## Items from a dataset
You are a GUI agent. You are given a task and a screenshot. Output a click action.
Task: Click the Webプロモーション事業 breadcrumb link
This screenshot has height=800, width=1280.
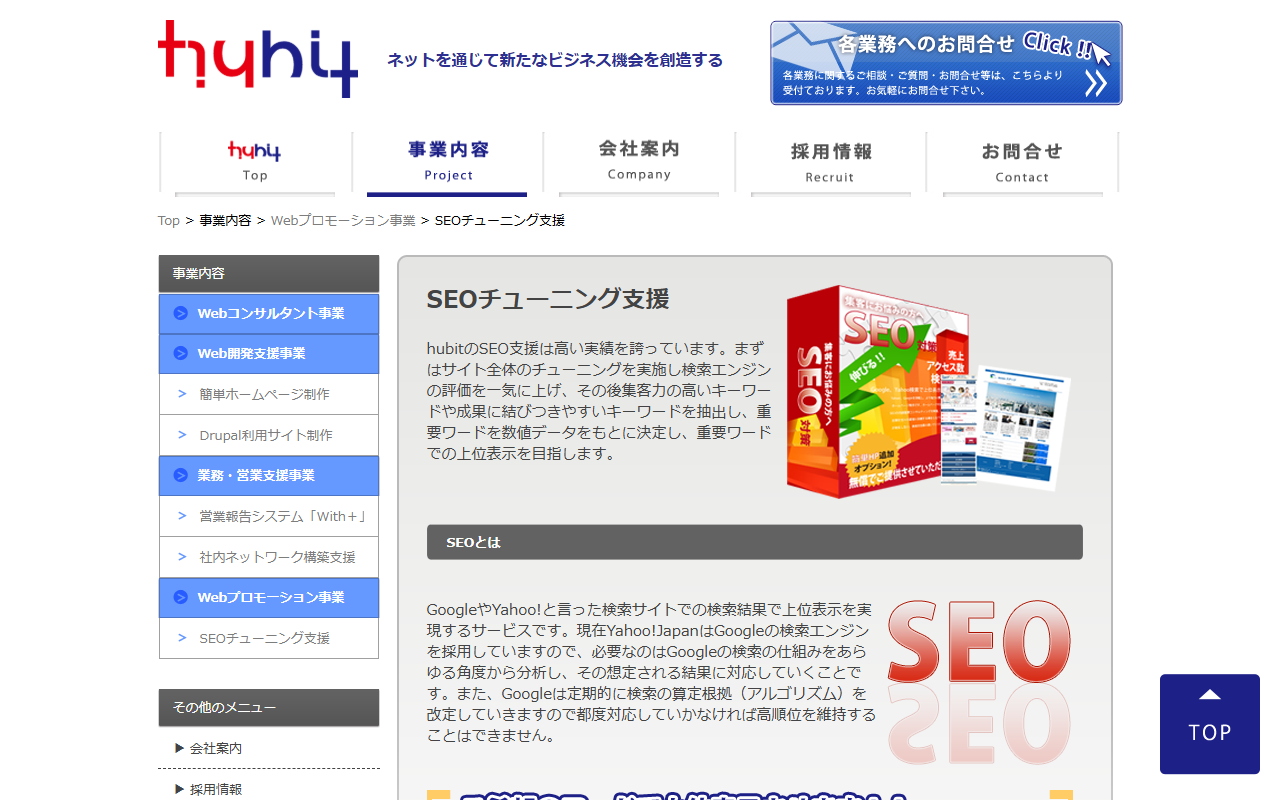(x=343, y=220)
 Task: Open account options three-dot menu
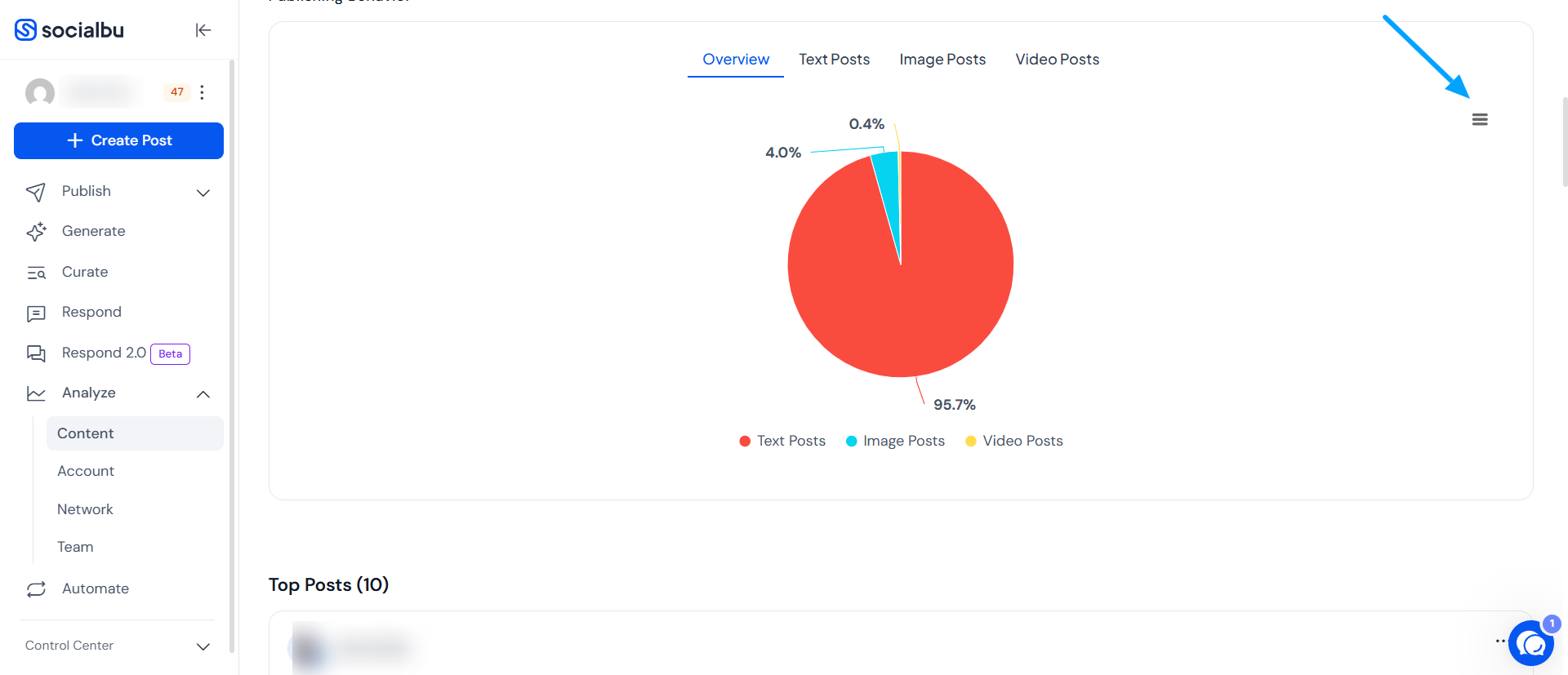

## WORK TO BE COMPLETED
Copy the listing above word for word, leaving out the pictures.

## EXERCISE RESPONSE
You are a GUI agent. You are given a task and a screenshot. Output a click action.
Task: Click the Webプロモーション事業 breadcrumb link
This screenshot has height=800, width=1280.
(x=343, y=220)
 Task: Open account options three-dot menu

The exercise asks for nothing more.